------ Input data ------
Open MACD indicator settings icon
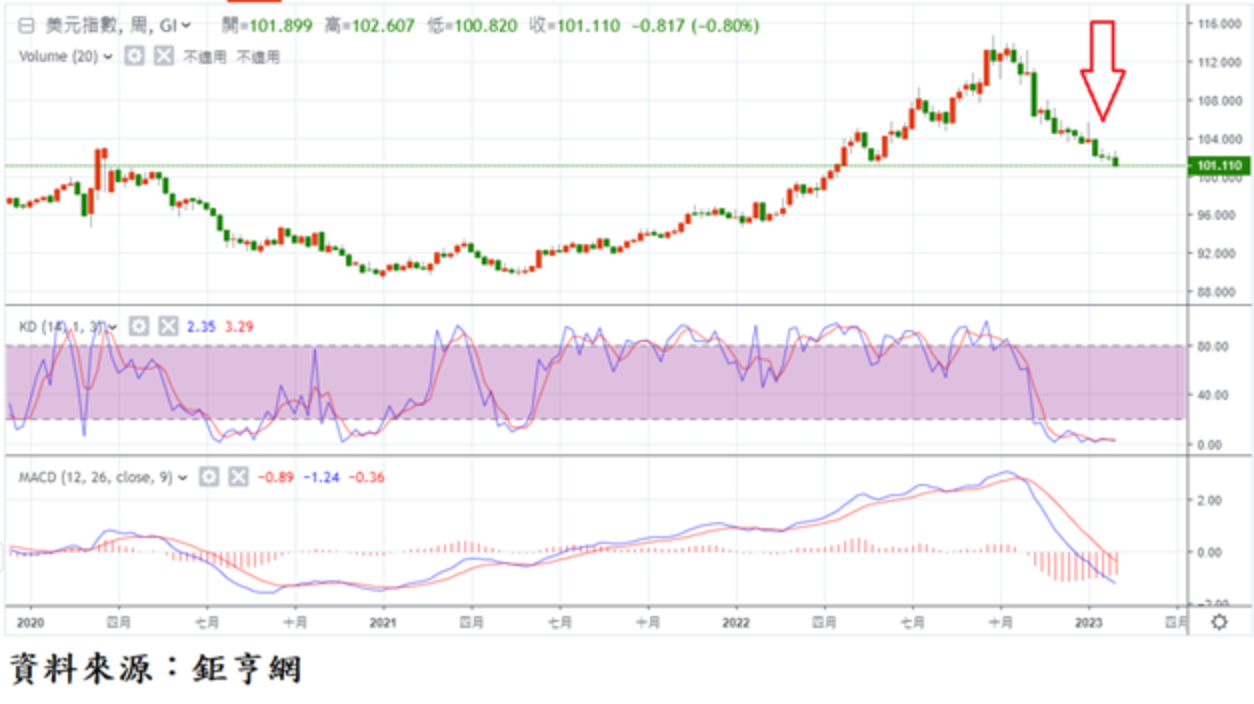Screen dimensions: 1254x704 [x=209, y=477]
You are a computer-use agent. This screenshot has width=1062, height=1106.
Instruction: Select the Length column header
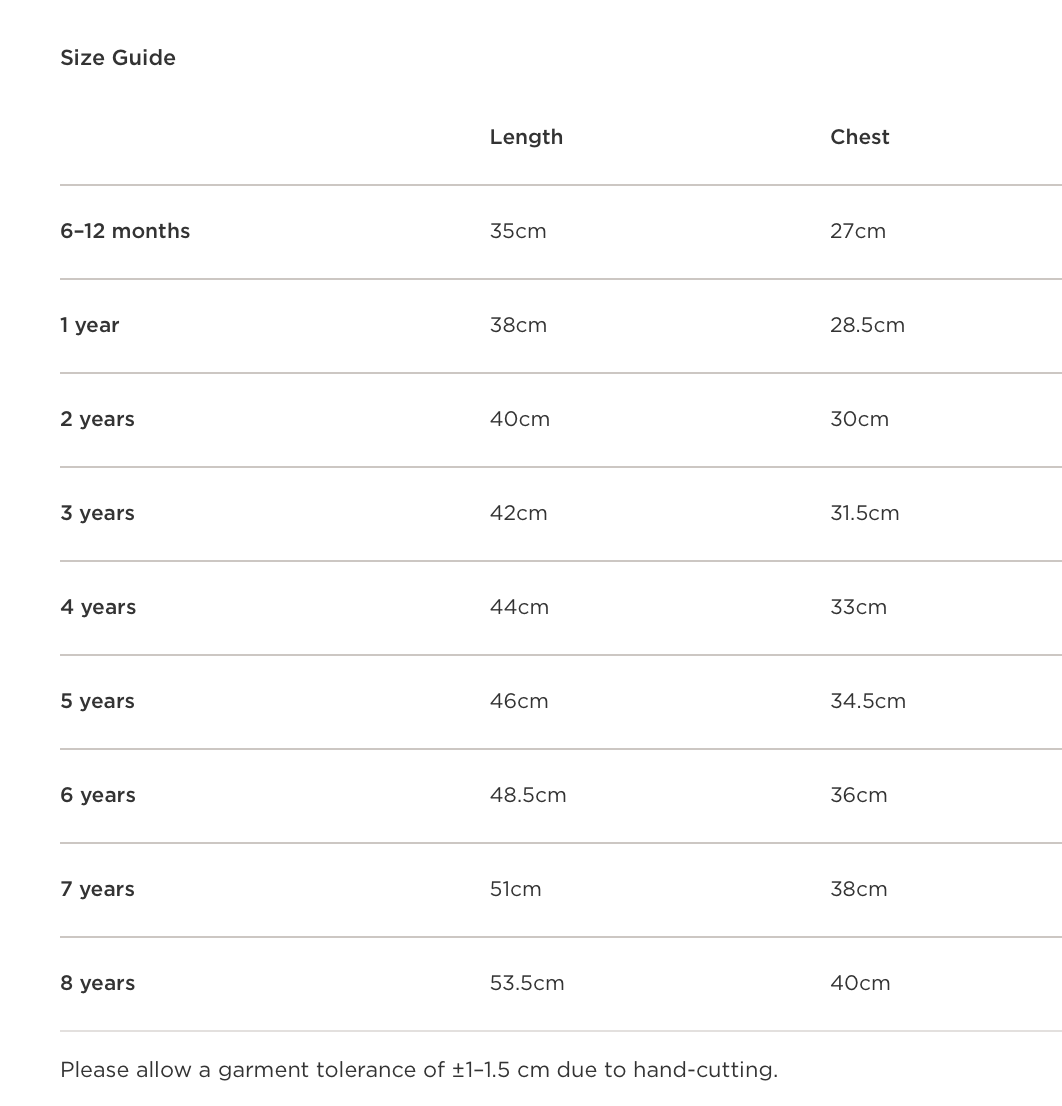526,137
------
• Task details:
Above are the records. Copy exactly, and only, the lines from the line containing "You are a computer-use" through the last one, omitting any pictures.

• Completed task:
You are a computer-use agent. This screenshot has width=1062, height=1106.
Instruction: Select the Length column header
526,137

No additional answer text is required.